Do this
Please copy out the lines from the start through the one containing "Action: pos(1062,97)", multiplying each click coordinate in the answers by 0.9 and rounding to whole numbers, with halves rounded up. Keep all other lines and numbers unchanged.

Dataset records
○ ○ ○ ○ ○

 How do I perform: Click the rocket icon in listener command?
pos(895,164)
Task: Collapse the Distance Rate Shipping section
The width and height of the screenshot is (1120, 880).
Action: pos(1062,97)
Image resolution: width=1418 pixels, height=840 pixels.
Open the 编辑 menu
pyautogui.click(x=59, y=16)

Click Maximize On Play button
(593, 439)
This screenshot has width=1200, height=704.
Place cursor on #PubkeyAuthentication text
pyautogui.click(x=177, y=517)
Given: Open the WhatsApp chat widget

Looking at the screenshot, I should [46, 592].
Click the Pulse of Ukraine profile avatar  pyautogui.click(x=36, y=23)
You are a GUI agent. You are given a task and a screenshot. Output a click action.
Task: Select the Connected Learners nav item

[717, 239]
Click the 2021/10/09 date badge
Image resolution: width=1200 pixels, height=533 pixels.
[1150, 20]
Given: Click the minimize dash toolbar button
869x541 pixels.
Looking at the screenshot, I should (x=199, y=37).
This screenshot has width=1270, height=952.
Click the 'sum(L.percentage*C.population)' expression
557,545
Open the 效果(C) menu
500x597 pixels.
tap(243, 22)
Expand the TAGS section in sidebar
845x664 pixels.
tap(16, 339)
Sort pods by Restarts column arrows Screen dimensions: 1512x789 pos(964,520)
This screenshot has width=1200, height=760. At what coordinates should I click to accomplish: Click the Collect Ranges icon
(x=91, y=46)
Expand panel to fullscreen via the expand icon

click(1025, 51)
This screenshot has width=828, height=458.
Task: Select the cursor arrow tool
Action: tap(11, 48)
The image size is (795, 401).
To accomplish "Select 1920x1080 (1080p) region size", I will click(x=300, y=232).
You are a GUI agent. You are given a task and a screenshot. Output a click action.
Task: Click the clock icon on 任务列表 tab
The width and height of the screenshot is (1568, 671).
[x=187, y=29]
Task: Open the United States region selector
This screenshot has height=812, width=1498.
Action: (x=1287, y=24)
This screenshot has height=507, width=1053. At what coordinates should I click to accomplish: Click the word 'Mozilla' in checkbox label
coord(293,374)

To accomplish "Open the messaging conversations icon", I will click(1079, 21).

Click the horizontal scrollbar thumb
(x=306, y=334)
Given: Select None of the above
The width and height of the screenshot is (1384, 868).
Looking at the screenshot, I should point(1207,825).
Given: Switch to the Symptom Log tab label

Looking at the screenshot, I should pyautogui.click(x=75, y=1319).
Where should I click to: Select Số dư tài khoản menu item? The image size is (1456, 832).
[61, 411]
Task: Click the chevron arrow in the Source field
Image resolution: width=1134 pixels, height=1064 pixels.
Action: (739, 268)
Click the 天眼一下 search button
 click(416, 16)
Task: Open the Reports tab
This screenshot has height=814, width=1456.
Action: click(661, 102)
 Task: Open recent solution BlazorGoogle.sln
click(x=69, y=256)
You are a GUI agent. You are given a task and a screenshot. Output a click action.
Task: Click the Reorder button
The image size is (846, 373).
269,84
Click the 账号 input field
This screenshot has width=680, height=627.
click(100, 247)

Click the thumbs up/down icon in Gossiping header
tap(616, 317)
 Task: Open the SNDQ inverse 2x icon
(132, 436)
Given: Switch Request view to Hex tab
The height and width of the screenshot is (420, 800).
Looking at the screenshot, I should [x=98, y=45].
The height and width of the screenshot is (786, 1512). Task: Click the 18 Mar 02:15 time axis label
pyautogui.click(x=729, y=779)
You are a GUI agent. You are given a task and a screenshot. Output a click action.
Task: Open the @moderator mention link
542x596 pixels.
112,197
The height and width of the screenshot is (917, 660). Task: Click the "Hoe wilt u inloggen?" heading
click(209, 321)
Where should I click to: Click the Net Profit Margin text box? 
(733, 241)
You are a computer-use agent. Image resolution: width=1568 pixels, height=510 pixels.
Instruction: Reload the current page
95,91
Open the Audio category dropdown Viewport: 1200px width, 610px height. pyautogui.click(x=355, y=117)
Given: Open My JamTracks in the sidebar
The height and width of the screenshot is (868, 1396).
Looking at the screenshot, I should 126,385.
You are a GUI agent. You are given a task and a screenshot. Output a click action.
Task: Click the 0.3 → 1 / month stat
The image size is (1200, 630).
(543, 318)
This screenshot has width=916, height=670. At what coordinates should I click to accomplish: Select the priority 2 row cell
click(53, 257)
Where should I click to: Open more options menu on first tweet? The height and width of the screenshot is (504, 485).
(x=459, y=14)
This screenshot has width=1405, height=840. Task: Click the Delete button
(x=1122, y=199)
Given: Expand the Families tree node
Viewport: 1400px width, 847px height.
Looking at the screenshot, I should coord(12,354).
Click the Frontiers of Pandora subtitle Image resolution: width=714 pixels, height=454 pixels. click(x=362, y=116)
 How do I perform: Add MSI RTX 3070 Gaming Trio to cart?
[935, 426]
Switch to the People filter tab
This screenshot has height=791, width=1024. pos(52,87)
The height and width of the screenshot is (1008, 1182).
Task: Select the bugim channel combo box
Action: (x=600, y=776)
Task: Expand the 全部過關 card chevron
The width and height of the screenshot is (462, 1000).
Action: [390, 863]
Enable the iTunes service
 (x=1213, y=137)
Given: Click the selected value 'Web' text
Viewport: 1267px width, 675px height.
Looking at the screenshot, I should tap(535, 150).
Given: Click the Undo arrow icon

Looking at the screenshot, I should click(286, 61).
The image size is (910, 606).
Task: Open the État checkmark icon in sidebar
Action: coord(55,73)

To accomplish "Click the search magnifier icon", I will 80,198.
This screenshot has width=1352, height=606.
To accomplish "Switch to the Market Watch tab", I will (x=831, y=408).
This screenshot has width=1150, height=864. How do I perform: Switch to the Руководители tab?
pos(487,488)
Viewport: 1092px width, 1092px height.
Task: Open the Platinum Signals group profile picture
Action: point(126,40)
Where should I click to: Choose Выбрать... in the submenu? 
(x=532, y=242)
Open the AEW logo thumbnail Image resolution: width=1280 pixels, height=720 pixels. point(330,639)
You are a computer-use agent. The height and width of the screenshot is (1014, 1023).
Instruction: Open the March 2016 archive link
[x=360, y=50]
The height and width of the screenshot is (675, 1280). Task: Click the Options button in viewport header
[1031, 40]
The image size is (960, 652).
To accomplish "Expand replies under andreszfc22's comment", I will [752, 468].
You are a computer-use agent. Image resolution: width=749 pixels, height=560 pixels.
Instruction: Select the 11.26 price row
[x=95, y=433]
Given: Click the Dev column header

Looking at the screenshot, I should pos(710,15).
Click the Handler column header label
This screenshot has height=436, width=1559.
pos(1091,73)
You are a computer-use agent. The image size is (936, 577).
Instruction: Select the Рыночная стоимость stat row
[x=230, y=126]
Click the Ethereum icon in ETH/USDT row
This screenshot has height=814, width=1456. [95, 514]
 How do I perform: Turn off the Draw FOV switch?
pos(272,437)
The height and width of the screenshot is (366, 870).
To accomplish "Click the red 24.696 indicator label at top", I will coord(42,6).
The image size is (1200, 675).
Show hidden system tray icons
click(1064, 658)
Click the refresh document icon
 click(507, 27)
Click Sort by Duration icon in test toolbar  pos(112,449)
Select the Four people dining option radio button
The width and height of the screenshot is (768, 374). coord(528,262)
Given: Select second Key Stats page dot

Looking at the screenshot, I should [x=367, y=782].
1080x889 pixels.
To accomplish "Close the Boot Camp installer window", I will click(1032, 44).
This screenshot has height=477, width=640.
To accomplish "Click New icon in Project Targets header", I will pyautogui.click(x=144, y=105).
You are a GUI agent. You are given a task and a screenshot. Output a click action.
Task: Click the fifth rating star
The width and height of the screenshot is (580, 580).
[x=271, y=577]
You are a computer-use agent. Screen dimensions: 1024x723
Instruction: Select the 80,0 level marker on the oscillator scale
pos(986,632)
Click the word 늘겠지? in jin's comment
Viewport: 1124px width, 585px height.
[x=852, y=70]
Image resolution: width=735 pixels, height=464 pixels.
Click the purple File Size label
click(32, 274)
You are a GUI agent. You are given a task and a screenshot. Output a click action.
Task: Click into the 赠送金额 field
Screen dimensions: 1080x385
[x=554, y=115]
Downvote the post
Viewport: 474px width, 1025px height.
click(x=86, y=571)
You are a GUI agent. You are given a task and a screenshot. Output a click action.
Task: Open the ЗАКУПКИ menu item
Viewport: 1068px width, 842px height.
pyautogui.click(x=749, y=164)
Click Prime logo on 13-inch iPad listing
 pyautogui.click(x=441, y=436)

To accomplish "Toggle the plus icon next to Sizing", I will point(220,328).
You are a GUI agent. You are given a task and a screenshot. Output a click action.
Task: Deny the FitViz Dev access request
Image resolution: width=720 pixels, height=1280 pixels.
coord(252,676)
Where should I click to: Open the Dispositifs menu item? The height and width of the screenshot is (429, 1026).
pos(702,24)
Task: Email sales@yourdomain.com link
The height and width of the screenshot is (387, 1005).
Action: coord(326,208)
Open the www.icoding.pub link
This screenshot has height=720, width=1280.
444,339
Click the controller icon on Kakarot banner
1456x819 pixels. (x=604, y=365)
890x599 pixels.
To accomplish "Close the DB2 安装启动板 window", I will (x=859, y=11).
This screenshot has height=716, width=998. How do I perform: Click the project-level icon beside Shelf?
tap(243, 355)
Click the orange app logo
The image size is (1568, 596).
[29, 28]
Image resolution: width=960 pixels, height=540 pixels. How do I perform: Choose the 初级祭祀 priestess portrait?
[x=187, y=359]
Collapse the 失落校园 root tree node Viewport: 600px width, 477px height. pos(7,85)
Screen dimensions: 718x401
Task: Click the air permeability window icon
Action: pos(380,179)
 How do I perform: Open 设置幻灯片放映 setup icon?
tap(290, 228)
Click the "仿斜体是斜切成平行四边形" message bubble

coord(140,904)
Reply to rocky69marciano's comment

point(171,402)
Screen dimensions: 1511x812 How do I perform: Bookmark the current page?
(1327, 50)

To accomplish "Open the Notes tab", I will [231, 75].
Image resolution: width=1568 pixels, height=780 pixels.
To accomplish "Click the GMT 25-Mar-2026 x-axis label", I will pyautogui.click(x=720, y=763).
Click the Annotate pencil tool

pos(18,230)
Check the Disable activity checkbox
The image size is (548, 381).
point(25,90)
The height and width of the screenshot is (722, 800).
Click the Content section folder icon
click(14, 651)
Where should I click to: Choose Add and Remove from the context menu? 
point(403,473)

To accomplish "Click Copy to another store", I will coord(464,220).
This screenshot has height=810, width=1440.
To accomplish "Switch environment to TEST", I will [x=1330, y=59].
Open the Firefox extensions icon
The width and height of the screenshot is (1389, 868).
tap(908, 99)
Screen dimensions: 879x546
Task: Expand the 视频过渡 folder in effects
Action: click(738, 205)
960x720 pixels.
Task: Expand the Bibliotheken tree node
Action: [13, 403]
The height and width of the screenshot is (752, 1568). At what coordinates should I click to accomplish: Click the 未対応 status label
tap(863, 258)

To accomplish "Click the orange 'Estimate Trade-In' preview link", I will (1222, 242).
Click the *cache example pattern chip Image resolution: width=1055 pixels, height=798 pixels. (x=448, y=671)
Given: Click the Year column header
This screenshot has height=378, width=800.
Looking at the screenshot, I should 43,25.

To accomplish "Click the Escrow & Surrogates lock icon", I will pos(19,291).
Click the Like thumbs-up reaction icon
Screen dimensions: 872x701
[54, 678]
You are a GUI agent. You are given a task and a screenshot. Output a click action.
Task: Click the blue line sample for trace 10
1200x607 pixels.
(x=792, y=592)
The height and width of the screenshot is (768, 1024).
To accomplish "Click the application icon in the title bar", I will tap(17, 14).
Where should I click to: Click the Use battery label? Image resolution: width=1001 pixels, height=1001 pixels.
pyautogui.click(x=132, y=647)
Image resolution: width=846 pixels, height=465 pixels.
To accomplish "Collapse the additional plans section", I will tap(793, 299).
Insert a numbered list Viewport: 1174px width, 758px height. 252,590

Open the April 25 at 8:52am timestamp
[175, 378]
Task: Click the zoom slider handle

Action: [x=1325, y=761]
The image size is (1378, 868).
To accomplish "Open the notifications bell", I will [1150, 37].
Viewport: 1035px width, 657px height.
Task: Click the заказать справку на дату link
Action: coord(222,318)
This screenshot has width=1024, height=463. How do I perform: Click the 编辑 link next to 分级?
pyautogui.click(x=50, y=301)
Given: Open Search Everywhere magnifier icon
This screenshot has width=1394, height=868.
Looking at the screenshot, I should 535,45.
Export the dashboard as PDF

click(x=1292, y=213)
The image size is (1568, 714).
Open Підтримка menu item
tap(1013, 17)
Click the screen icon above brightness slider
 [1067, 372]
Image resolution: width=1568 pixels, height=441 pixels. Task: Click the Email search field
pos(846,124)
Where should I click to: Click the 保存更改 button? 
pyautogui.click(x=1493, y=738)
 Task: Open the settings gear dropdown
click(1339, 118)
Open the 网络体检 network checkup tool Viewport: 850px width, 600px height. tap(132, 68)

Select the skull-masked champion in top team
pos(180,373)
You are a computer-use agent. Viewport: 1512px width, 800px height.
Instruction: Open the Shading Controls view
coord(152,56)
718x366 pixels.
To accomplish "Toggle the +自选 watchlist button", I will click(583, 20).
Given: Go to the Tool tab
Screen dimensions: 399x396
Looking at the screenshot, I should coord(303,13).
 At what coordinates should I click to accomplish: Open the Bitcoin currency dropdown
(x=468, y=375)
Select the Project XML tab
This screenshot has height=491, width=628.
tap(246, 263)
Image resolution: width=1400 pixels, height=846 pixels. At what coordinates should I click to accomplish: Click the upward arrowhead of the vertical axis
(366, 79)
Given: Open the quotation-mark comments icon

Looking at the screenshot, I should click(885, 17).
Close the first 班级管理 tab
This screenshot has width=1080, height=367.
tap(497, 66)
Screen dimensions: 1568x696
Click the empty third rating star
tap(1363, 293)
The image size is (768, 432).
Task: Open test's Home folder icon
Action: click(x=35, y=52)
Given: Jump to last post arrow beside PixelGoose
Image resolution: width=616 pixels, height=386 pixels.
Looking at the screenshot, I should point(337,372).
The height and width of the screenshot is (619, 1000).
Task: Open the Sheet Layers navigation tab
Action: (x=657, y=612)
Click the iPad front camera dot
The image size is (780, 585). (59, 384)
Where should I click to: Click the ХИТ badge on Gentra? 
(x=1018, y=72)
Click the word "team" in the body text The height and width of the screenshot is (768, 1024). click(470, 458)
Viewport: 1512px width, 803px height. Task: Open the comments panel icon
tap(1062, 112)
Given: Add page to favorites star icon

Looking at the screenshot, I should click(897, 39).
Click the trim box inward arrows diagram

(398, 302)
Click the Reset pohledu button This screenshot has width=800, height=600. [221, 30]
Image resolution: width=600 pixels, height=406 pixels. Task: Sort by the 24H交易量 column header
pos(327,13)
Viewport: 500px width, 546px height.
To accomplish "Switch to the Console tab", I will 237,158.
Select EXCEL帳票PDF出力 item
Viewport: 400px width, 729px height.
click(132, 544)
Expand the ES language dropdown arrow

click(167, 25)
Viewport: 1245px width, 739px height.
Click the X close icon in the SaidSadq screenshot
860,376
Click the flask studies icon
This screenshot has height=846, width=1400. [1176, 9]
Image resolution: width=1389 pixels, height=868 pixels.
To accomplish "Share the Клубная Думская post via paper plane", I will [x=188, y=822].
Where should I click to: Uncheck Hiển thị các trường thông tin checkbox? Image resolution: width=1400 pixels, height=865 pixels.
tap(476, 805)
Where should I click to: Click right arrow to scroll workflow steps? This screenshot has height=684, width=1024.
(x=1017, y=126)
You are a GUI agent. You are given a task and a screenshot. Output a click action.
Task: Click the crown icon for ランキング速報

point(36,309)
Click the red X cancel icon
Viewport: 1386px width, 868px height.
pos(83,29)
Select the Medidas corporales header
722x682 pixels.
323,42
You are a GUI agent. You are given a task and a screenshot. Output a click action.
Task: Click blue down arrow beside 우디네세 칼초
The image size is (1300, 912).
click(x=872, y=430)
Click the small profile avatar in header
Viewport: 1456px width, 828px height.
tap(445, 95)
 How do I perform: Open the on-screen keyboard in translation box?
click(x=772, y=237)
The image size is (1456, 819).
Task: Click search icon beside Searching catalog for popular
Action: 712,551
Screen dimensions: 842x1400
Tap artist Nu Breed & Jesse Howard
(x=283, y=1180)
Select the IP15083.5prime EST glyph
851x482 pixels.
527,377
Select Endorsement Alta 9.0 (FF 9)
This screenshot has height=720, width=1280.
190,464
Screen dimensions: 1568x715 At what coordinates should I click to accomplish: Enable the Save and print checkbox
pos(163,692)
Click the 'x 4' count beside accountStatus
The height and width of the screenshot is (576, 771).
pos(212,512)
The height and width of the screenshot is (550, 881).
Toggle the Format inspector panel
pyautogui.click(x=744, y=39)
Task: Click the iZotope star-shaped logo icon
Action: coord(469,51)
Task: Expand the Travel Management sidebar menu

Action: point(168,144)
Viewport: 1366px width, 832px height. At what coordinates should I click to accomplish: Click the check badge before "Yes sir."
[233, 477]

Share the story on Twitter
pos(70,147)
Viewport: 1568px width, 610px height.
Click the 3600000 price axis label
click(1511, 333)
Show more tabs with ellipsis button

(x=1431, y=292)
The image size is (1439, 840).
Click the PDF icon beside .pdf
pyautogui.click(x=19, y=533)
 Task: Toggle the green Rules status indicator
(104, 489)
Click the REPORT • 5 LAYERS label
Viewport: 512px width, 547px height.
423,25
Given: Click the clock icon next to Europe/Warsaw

○ ○ ○ ○ ○

The completed task
 How do I perform: Click the rocket icon in listener command?
pos(806,148)
Task: Collapse the Distance Rate Shipping section
The width and height of the screenshot is (1120, 880).
Action: pos(956,87)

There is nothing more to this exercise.